**Texte présenté:**
#####

Le pressentiment
Le pressentiment
Emmanuel Bove
Un jour, Charles Benesteau, la cinquantaine, de bonne famille, marié, père, avocat, abandonne tout. Il déménage pour aller s’installer dans un quartier populaire où personne ne le connaît, où il aura de compte à ne rendre à personne ! Mais la vie ne fonctionne pas tout à fait comme cela, et, il s’en rendra rapidement compte !
C’est encore un très beau moment, un très beau roman. Peu à peu, Charles Benesteau nous livre les motivations de son départ, sa façon de déjouer les plans de sa femme et de sa famille pour le ramener. Et, comme lui, on se laisse surprendre quand il recrée les dépendances avec une autre famille, celle du «quartier » ! Et non, on ne peut pas vivre sans les autres, même si on le désire profondément, eux, les autres ne vous laisse pas faire… ! Charles l’apprendra à ses dépens.
On est plongé dans la vie d’un quartier avec toutes sa solidarité, mais aussi ses mesquineries, méchancetés, commérages, jugements…
j’ai beaucoup aimé la fin, cette petite pointe de cynisme m’a ravie.
Claude
Première page
Le 13 août 1931, sur la fin de l'après-midi, un homme pouvant avoir une cinquantaine d'années montait l'avenue du Maine. Il était vêtu d'un costume foncé et coiffé d'un feutre d'un gris clair passé. Il portait quelques provisions pour son dîner, soigneusement enveloppées et ficelées dans un papier marron. Personne ne le remarquait tant son aspect était quelconque. Sa moustache noire, son binocle, sa chemise à grosses rayures, ses chaussures de chevreau craquelé comme un vieux vase, n'attiraient en effet pas l'attention.
Au coin d'une rue, il s'arrêta plusieurs minutes pour regarder jouer des enfants, sans se demander si sa curiosité allait provoquer un attroupement. Il avait l'expression attendrie d'un père à qui la mort aurait ravi un fils. Plus loin, pour entrer dans un bureau de tabac, il dut traverser l'avenue. Il le fit avec d'innombrables précautions, un bras levé pour attirer l'attention des chauffeurs, dans le sillage d'une voiture d'enfant. Il faisait lourd. Le ciel était couvert et pourtant la lumière était aveuglante.

#####

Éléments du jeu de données

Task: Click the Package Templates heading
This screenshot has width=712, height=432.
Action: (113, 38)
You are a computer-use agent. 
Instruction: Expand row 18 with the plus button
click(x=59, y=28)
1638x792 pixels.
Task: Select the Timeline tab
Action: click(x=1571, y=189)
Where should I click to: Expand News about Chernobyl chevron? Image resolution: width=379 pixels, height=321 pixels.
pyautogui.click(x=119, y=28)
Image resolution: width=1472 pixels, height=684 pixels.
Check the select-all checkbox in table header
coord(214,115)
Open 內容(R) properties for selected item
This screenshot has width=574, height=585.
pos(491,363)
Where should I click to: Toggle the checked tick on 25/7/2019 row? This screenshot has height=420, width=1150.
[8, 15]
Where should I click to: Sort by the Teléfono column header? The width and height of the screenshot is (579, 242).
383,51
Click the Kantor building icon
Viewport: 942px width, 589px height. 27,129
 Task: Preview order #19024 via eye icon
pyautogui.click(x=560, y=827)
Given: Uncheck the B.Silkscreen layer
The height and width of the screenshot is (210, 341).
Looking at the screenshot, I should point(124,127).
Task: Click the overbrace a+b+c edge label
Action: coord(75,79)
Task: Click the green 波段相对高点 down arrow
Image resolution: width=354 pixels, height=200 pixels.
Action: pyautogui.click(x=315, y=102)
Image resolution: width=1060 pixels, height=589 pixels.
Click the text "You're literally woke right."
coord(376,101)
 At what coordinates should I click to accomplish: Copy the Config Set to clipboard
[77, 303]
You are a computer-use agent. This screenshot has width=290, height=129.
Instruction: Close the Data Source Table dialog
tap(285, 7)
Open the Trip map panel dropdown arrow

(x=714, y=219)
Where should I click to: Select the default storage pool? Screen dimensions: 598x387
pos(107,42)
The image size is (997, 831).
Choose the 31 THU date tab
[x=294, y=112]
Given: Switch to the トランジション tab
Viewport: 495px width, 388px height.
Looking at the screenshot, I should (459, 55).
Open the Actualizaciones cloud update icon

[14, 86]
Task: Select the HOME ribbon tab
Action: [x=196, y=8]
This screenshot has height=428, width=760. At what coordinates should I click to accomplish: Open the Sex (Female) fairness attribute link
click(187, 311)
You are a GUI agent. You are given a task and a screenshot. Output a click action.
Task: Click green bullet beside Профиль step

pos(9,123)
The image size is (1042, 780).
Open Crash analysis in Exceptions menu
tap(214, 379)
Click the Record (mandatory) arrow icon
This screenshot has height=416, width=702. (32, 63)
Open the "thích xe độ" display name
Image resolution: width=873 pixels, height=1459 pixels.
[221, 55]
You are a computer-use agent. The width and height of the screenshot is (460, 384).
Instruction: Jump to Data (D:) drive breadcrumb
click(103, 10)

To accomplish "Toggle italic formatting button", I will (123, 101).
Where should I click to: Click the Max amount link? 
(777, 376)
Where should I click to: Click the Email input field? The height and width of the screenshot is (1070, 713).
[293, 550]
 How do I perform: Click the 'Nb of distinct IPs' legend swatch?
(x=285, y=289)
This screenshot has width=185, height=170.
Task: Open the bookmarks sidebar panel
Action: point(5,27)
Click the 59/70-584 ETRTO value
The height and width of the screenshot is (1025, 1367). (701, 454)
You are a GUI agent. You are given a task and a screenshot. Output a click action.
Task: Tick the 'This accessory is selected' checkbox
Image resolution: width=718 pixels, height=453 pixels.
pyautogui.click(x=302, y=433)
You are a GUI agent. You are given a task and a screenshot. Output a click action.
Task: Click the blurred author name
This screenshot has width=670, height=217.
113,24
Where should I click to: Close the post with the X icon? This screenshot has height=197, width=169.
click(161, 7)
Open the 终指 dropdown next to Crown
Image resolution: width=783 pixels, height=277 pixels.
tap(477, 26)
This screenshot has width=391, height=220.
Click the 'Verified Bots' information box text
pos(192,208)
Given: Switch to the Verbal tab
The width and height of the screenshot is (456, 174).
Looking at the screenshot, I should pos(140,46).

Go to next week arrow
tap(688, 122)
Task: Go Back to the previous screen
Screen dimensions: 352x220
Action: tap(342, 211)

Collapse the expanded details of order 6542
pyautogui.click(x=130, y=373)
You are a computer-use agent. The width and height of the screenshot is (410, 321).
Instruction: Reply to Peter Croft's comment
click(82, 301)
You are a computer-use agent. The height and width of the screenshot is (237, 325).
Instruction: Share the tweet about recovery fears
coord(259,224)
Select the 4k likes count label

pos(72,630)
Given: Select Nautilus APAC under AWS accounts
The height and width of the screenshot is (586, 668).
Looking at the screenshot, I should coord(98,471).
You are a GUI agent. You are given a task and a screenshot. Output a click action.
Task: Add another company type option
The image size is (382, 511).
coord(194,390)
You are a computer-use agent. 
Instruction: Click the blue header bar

#####

**Énoncé:**
Indiquez si les affirmations 1., 2. et 3. concordent avec le texte sur le roman Le pressentiment. Pour chacune, répondez par oui ou non et citez fidèlement les mots décisifs du texte.
1. Charles Benesteau exerce la profession d'avocat.
2. L'homme qui monte l'avenue du Maine porte un chapeau noir.
3. Sur la première page, le ciel est dégagé.

**Résultat de l'exercice:**
1. Oui : « marié, père, avocat, abandonne tout »
2. Non : « coiffé d'un feutre d'un gris clair passé »
3. Non : « Le ciel était couvert »